Legacy infrastructure modernization is one of the most persistent and costly problems in US technology. The federal government's own IT Modernization reports — including the President's Management Agenda and annual OMB IT spending reports — consistently identify legacy systems as the single largest driver of IT inefficiency across both public and private sectors. Subversion (and SVN-era release pipelines) represents exactly this class of problem: systems that work, barely, at enormous cost in engineering time and organizational velocity.

The migration methodology in this article — full history preservation with git svn, author mapping, phased cutover with live sync, and pipeline rewrite — is a complete, battle-tested playbook for any organization still running SVN today.
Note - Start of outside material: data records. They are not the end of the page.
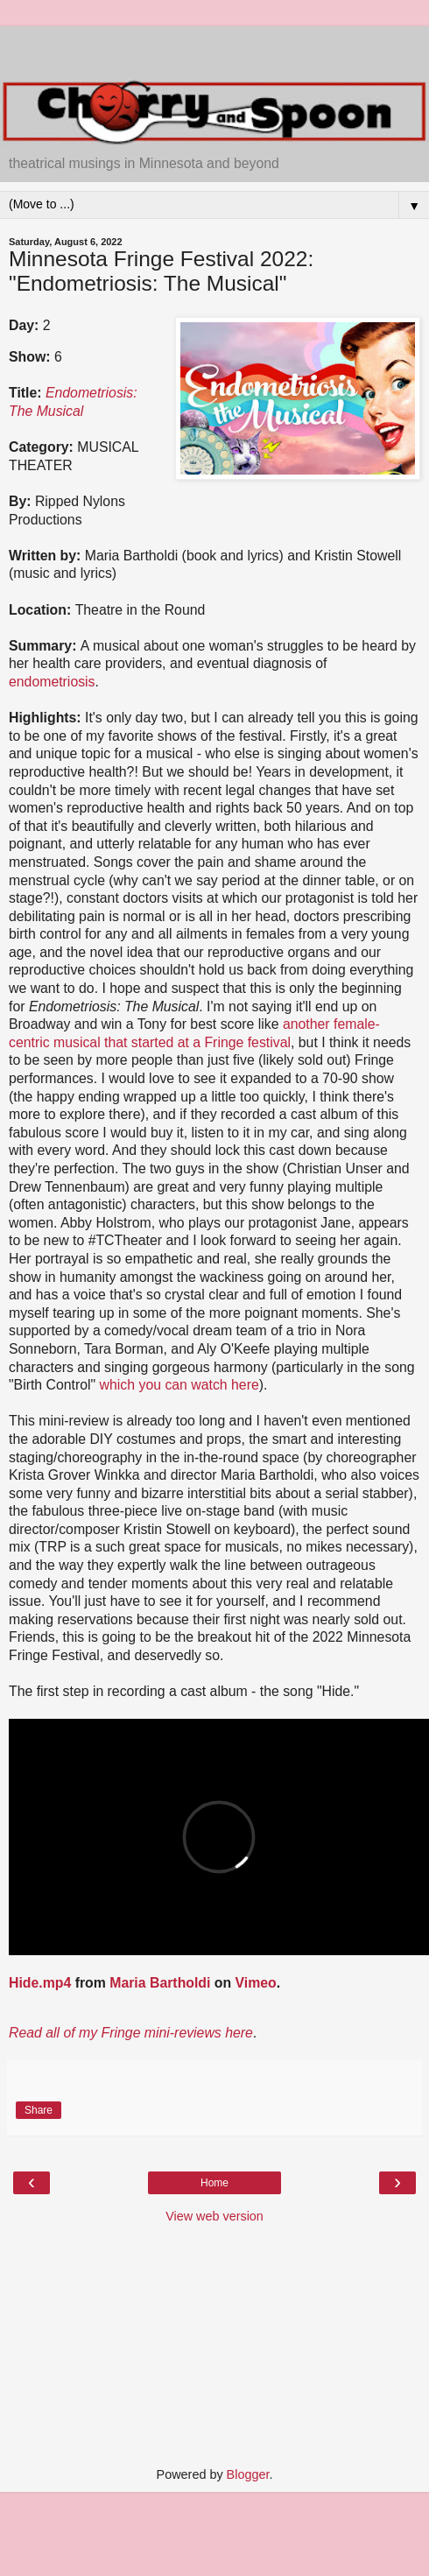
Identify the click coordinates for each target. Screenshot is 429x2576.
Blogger (248, 2474)
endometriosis (52, 681)
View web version (214, 2216)
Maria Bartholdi (159, 1982)
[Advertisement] (214, 48)
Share (39, 2110)
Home (214, 2183)
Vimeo (256, 1982)
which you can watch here (179, 1384)
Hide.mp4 (40, 1982)
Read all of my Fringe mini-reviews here (131, 2032)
And despite two decades of industry momentum toward Git, a substantial portion of US enterprise engineering organizations (particularly in financial services, government contracting, and large ISVs) still operate on SVN or SVN-equivalent legacy VCS infrastructure.

The ROI is not theoretical: ~23 engineer-hours saved per release, $8–15k/year in avoided infrastructure spend, and the compounding benefit of a development workflow that no longer penalizes teams for branching, merging, or shipping frequently. Documenting this end-to-end — not just "migrate to Git" but the full playbook for doing it without data loss and without a big-bang cutover — is the contribution this article makes to every team that comes after.